• Problem details
Extend the usage notes below on deploying Apache NiFi with the Kubernetes operator, picking up right after their last command.

Usage
If you are not installing the operator using Helm then after installation the CRD for this operator must be created:
kubectl apply -f deploy/nificluster.yaml
To create a three-node Apache NiFi cluster with SingleUser authentication enabled apply the following to your Kubernetes cluster.
Please note that the version you need to specify is not only the version of NiFi which you want to roll out, but has to be amended with a Stackable version as shown. This Stackable version is the version of the underlying container image which is used to execute the processes. For a list of available versions please check our image registry. It should generally be safe to simply use the latest image version that is available.
The admin credentials that you can then log in with are: admin:supersecretpassword
If you do not provide the admin user credentials the operator can auto generate a random password for you, if you enable this functionality. You can retrieve this password by running the following command:
kubectl get secret nifi-admin-credentials-simple -o jsonpath="{.data.password}" | base64 --decode | cat - <(echo)

• Data excerpts
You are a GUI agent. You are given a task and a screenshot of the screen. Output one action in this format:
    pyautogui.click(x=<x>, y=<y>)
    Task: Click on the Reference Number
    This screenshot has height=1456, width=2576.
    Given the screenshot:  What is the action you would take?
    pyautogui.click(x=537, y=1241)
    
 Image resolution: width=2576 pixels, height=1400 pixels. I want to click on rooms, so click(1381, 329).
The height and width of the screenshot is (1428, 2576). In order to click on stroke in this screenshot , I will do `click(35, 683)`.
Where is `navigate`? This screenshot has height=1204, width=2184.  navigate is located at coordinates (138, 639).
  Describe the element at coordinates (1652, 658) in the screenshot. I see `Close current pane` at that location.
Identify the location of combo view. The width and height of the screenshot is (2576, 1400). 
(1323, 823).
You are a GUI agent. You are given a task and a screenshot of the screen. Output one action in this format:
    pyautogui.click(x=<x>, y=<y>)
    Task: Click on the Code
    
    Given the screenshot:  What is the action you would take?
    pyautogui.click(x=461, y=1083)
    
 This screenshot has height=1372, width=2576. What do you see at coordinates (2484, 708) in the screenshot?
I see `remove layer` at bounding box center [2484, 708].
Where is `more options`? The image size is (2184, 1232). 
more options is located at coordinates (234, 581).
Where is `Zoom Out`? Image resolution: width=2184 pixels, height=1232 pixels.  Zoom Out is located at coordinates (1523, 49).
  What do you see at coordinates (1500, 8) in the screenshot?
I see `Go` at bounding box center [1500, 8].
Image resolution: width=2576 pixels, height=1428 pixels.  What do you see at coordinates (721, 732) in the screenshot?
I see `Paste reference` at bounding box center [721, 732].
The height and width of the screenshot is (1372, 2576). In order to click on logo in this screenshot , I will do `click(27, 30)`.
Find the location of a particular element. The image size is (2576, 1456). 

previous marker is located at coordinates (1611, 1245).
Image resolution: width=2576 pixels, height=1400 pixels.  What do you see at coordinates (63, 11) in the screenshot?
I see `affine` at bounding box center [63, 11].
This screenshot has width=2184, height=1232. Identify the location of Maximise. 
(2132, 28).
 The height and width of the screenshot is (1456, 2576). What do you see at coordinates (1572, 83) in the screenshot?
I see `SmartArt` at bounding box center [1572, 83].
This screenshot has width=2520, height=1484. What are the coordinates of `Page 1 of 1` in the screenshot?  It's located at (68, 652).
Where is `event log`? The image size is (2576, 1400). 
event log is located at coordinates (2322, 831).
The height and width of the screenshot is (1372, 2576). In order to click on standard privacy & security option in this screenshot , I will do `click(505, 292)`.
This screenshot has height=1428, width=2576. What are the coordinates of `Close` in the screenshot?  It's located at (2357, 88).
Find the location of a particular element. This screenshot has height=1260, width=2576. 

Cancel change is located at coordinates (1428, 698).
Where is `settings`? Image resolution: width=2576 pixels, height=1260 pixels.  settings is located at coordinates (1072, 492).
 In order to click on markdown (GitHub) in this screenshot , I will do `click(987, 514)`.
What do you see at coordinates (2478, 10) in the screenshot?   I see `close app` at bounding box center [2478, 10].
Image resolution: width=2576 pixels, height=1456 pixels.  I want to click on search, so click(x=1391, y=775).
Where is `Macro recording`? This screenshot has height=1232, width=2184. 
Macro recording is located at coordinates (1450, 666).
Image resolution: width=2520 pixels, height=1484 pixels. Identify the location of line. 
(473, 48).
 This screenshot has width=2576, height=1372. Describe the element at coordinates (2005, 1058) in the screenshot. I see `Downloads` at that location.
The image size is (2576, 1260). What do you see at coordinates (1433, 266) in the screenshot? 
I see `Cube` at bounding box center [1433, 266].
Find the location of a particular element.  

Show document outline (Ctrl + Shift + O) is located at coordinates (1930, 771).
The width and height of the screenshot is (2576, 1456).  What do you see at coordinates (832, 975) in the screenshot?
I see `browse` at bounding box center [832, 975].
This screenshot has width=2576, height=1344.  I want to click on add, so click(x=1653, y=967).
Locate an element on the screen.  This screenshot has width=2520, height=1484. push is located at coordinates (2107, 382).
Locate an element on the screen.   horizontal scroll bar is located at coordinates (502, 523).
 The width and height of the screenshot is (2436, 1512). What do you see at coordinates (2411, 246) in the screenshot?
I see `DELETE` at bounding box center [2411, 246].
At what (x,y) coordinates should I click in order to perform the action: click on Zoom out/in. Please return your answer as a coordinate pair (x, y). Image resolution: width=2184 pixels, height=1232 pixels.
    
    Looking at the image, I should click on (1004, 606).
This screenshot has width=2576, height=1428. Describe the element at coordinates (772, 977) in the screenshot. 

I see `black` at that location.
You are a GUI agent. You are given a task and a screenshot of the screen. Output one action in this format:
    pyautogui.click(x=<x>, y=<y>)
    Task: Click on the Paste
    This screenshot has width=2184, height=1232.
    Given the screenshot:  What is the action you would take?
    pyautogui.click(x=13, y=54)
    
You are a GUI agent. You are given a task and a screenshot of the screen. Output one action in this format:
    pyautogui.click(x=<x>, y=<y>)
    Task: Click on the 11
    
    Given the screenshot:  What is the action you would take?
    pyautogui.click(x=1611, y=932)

• The answer
You may need to adjust this command if you change the configuration for adminCredentialsSecret
in the example below.
apiVersion: nifi.stackable.tech/v1alpha1
kind: NifiCluster
metadata:
name: simple-nifi
spec:
version: 1.16.3-stackable0.1.0
zookeeperConfigMapName: simple-nifi-znode
config:
authentication:
method:
singleUser:
adminCredentialsSecret: nifi-admin-credentials-simple
sensitiveProperties:
keySecret: nifi-sensitive-property-key
nodes:
roleGroups:
default:
selector:
matchLabels:
kubernetes.io/os: linux
config:
log:
rootLogLevel: INFO
replicas: 3
If you want to set a password for the initial admin user you can do this by applying the following object:
apiVersion: v1
kind: Secret
metadata:
name: nifi-admin-credentials-simple
stringData:
username: admin
password: supersecretpassword
You can create the ZNode config map referenced in zookeeperConfigMapName
via (assuming there is a ZooKeeper cluster called simple-zk
:
apiVersion: zookeeper.stackable.tech/v1alpha1
kind: ZookeeperZnode
metadata:
name: simple-nifi-znode
spec:
clusterRef:
name: simple-zk
Monitoring
The managed NiFi instances are automatically configured to export Prometheus metrics. See Monitoring for more details.
Configuration & Environment Overrides
The cluster definition also supports overriding configuration properties and environment variables, either per role or per role group, where the more specific override (role group) has precedence over the less specific one (role).
Do not override port numbers. This will lead to cluster malfunction. |
Environment Variables
Environment variables can be (over)written by adding the envOverrides
property.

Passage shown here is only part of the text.